Люди также получали свою долю приобщенной к Космосу пищи, свою долю жизненной силы Мира с одной стороны, и богов - с другой. Каждый домохозяин по порядку вызова жрецом пробовал по ложке благословенной пищи или по кусочку от замоленного хлеба. Затем все приступали к еде. Особая ответственность, торжественность этого акта подчёркивалась тишиной, ритуальным молчанием, царящим во время еды. Остатки освящённой в ходе ритуала пищи никогда не оставляли - несли домой, где делили между членами семьи, которые по каким-либо причинам не участвовали в молении, в результате чего они также получали свою часть силы.
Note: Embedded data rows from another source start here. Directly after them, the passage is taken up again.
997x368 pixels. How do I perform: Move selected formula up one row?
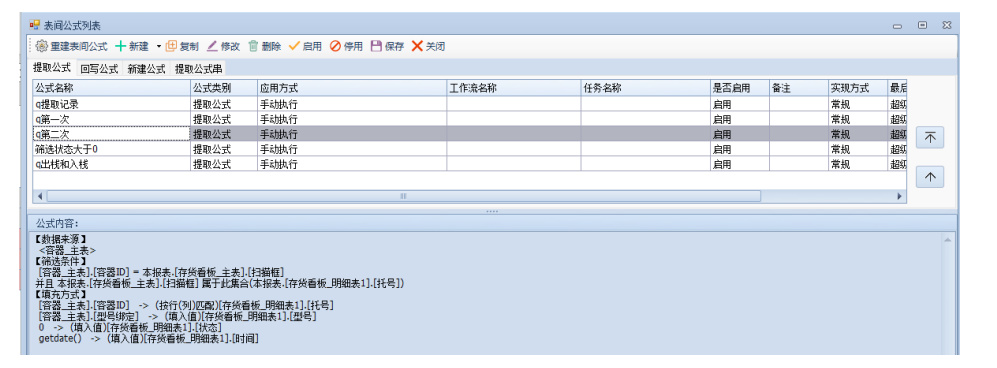point(930,177)
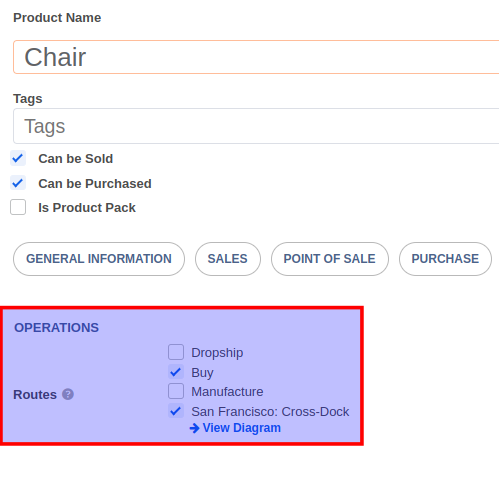Click the Is Product Pack label
The width and height of the screenshot is (499, 485).
87,208
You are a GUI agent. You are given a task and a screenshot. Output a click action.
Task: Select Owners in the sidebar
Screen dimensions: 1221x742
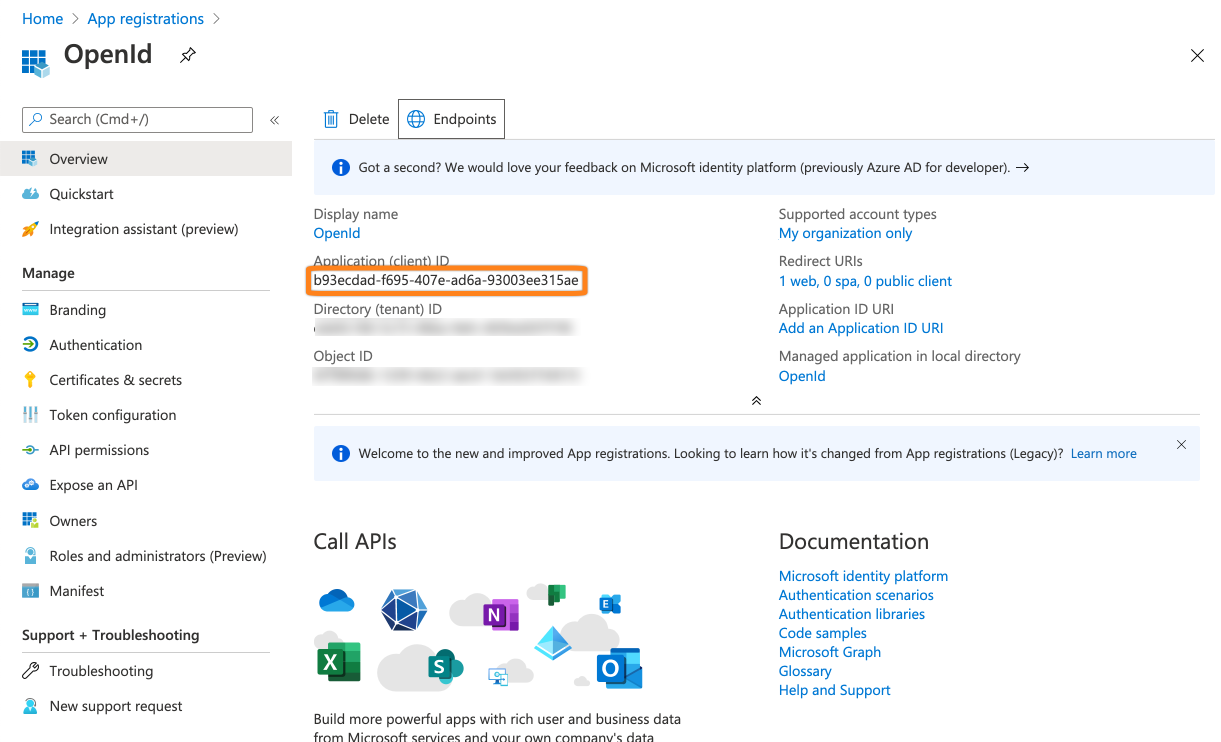click(x=72, y=520)
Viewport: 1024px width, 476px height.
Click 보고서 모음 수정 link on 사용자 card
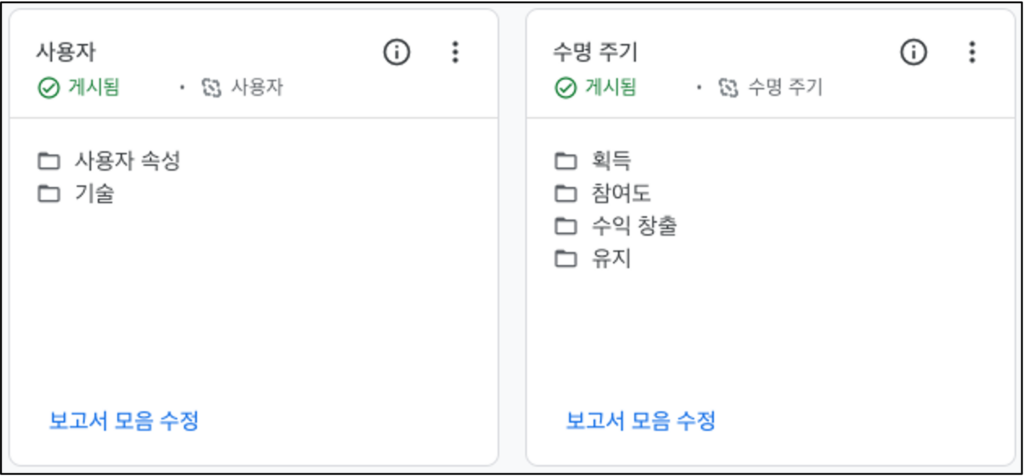[x=123, y=421]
Другая важнейшая черта таких общедеревенских трапез обусловлена социальными аспектами. “Любая совместная трапеза... есть не просто коллективно организованное насыщение. В любом случае это в то же время действо с определённым знаковым содержанием... Оно включает в себя констатацию того, что собравшиеся принимают, разделяют определённые установленные традицией... нормы поведения, следовательно, принадлежат к одной культурной общности и проявляют определённый минимум благожелательности друг к другу” (Культура жизнеобеспечения...1983:191). Обряд совместного ритуального поедания жертвенной пищи устанавливал и подчёркивал отношения особой близости его участников. На некоторых молениях (в родовой куале, на моления, посвящённых Му-Кылчину) если кто-то и присутствовал из чужих, то он не допускался к совместной ритуальной трапезе. “Таким образом, - заключает В.Е. Владыкин, - совместная ритуальная трапеза, имеющая очень древние корни, являлась показателем единства происхождения её участников, их принадлежности к единому родовому коллективу” (Владыкин 1994:151). Запрет на участие в трапезе посторонних во время молений, посвящённых Му-Кылчину (тогда как такое участие дозволялось при молениях, посвящённых другим богам), объясняется, очевидно, тем, что “божество земли здесь выступает и в качестве духа-хранителя данной местности, поселения” (Владыкин 1994:190). Характерно, что подобные табу на участие в совместной трапезе посторонних, появляются в тех случаях, когда внимание акцентируется на сохранении единства и целостности коллектива (рода, поселения или же семьи), его доли. Так, нельзя было угощать чужих жертвенной пищей, предназначенной для домового (Емельянов 1921:116), или пищей, приготовленной по случаю жертвоприношения, которое проводилось после новоселья (Васильев 1906:49) - считалось, что иначе дом - семья лишится благословения и счастья.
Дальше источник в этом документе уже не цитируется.